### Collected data
- - - - - - -

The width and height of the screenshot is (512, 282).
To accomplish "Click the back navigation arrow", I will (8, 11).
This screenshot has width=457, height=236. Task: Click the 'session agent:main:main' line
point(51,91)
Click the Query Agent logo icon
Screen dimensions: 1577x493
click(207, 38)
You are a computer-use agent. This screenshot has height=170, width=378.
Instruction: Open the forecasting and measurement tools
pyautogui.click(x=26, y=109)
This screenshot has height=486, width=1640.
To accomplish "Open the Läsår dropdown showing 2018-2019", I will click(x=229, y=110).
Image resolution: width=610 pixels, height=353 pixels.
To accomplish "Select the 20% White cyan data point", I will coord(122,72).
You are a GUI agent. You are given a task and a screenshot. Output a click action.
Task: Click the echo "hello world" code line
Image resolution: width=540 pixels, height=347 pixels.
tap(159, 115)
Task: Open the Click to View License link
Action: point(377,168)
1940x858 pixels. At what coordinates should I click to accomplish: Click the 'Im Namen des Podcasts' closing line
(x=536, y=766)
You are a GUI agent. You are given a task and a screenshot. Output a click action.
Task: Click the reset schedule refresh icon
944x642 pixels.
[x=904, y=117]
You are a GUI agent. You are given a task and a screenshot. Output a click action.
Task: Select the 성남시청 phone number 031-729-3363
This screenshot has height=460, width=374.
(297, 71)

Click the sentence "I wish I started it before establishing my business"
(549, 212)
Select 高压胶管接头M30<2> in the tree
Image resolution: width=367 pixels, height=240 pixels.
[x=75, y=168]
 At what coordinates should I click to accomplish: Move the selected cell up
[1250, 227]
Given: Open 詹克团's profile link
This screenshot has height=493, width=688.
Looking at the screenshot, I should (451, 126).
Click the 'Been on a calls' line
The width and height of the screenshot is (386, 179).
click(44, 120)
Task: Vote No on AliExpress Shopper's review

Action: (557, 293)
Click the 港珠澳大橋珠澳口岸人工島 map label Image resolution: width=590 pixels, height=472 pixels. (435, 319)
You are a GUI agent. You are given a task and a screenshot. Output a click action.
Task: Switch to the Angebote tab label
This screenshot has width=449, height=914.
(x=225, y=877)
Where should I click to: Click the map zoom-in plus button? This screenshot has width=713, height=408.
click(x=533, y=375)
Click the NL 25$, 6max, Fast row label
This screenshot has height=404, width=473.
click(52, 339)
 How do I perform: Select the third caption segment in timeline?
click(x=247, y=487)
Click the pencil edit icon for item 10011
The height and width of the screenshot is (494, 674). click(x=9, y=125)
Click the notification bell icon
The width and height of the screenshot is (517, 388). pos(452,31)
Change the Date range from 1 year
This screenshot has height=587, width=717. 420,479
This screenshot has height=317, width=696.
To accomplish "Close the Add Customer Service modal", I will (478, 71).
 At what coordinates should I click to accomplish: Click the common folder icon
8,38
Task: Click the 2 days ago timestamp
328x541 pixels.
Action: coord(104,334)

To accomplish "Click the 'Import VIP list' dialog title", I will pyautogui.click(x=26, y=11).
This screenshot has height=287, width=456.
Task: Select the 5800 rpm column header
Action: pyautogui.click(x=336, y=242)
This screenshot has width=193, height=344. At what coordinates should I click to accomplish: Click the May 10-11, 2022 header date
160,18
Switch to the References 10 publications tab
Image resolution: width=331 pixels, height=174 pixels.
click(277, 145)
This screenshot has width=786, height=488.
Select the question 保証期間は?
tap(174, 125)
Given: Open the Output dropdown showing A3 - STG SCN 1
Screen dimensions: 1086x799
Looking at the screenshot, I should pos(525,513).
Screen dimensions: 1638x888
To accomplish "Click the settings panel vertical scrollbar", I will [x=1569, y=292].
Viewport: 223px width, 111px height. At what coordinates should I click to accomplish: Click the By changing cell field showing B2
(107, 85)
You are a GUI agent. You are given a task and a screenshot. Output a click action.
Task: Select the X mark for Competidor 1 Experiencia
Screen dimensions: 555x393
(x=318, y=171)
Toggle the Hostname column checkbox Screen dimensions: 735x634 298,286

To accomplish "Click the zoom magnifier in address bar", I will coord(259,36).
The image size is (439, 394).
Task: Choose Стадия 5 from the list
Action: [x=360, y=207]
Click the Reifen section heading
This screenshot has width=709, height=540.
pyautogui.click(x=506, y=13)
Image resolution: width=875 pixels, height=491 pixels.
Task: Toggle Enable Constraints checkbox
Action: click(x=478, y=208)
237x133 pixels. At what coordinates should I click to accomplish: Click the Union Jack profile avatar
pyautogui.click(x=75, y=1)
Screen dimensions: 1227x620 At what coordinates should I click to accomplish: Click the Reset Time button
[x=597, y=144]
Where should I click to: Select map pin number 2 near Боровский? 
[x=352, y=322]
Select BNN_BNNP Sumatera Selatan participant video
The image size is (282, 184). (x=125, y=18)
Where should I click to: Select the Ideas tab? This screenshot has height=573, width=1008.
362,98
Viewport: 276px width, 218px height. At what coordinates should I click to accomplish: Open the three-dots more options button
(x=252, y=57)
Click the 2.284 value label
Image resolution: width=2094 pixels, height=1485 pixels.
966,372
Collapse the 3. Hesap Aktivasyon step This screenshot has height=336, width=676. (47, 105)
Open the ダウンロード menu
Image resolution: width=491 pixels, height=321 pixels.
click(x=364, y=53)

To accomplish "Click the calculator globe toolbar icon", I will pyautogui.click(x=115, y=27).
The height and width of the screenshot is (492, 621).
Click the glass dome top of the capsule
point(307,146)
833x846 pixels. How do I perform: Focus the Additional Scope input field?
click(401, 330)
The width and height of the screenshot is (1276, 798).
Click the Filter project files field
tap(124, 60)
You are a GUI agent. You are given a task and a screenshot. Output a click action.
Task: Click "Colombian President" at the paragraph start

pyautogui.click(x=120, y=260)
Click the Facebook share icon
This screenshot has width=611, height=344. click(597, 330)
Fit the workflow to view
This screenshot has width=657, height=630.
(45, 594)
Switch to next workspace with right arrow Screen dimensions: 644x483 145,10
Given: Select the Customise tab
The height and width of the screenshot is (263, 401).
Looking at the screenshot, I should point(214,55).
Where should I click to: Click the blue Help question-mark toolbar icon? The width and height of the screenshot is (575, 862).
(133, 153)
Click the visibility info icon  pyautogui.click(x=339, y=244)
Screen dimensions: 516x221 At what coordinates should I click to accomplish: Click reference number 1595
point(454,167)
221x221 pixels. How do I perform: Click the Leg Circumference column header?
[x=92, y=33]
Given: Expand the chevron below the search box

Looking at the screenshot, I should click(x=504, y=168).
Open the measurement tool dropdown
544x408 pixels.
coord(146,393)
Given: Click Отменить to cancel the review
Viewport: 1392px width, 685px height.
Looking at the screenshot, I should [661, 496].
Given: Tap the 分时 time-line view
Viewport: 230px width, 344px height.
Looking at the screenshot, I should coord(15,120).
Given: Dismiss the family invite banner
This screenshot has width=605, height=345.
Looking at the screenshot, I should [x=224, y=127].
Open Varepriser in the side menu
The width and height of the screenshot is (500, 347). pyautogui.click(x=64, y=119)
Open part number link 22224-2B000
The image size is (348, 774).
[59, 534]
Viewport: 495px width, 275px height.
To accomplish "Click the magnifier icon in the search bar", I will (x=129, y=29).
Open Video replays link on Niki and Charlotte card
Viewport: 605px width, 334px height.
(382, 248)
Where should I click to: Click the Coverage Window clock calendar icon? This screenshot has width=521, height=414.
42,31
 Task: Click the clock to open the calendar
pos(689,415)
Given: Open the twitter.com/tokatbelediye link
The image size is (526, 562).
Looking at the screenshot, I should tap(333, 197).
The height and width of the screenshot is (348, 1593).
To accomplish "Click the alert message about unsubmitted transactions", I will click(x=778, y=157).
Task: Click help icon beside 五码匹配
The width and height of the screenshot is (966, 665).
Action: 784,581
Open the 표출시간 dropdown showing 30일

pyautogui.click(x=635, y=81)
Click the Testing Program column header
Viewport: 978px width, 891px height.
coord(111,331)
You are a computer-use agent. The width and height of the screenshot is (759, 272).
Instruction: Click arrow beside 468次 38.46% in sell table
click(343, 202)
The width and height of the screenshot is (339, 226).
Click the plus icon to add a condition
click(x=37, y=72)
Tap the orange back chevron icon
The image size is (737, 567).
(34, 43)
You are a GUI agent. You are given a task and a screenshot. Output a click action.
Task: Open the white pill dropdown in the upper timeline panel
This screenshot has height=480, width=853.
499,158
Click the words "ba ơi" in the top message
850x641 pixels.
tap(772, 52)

- - - - - - -

### Activity
Among the lines above, find those containing the word "panel" and copy each.

### Output below
To accomplish "Click the settings panel vertical scrollbar", I will [x=1569, y=292].
Task: Open the white pill dropdown in the upper timeline panel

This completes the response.